- Exercise instructions -
Among the entries below, one line contains "Contact (75, 924)" and another contains "Dossier détails : Passerelles". Transcribe those two lines and every line between them, exactly.

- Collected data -

□ □ □ □ □

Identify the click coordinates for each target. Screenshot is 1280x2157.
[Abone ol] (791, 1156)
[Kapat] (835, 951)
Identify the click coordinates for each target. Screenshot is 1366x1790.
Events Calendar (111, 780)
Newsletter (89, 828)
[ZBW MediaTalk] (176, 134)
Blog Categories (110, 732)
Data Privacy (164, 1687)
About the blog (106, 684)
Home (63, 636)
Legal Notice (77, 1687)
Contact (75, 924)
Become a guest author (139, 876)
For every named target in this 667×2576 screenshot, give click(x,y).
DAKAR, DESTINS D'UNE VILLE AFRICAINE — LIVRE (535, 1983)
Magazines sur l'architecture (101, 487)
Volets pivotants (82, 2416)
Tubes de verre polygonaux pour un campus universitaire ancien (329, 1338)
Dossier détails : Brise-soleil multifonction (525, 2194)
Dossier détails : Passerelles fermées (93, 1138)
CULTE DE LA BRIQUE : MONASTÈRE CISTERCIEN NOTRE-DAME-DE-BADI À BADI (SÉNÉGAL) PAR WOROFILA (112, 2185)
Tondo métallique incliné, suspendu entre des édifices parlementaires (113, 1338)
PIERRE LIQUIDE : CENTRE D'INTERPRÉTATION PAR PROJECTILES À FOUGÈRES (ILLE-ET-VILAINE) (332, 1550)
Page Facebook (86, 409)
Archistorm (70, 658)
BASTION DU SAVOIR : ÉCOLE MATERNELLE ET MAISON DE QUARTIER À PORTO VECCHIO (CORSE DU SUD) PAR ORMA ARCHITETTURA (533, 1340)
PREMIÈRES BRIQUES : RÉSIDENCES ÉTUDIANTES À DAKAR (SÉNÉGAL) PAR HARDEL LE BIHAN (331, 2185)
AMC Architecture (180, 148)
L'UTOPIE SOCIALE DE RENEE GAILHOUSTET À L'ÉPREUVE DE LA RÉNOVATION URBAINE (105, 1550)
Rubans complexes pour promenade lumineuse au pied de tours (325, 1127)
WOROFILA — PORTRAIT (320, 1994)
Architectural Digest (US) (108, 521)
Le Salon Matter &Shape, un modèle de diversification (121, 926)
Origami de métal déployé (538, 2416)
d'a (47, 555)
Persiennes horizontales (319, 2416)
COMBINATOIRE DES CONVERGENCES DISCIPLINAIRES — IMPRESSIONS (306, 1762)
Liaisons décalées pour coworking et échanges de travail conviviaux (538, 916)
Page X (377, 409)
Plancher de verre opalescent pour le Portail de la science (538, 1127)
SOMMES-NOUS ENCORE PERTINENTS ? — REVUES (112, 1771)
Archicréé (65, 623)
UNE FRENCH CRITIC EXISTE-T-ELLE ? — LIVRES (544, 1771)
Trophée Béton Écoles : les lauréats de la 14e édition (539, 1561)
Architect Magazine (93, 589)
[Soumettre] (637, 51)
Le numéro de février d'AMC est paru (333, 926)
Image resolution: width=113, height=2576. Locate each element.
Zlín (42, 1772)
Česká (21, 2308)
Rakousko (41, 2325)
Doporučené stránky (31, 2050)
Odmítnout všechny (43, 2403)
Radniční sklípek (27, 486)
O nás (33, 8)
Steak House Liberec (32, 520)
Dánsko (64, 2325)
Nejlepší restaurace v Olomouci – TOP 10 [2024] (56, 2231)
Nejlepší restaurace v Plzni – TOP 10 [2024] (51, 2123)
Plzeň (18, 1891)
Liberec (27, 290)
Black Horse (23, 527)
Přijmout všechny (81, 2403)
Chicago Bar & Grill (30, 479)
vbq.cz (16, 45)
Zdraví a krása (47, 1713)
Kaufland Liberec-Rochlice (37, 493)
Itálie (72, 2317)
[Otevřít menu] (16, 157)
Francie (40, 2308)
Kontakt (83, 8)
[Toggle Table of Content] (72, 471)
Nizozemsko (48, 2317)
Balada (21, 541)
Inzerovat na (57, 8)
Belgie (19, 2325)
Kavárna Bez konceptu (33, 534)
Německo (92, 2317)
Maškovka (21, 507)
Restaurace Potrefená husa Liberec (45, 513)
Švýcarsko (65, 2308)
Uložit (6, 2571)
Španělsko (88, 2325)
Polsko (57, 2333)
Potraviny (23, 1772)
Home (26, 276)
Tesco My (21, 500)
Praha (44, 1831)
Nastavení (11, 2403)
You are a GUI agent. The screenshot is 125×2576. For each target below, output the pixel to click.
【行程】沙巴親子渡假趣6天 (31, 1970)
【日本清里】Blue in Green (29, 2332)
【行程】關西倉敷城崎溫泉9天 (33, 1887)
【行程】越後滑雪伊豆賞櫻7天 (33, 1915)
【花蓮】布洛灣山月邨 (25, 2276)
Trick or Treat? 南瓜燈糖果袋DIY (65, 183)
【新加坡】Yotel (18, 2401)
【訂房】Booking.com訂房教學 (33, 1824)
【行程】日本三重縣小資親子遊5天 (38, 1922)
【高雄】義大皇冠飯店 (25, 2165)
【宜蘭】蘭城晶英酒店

□ □ □ □ □

- Task response -
Contact (75, 924)
Become a guest author (139, 876)
For every named target in this 667×2576 screenshot, give click(x,y).
DAKAR, DESTINS D'UNE VILLE AFRICAINE — LIVRE (535, 1983)
Magazines sur l'architecture (101, 487)
Volets pivotants (82, 2416)
Tubes de verre polygonaux pour un campus universitaire ancien (329, 1338)
Dossier détails : Brise-soleil multifonction (525, 2194)
Dossier détails : Passerelles fermées (93, 1138)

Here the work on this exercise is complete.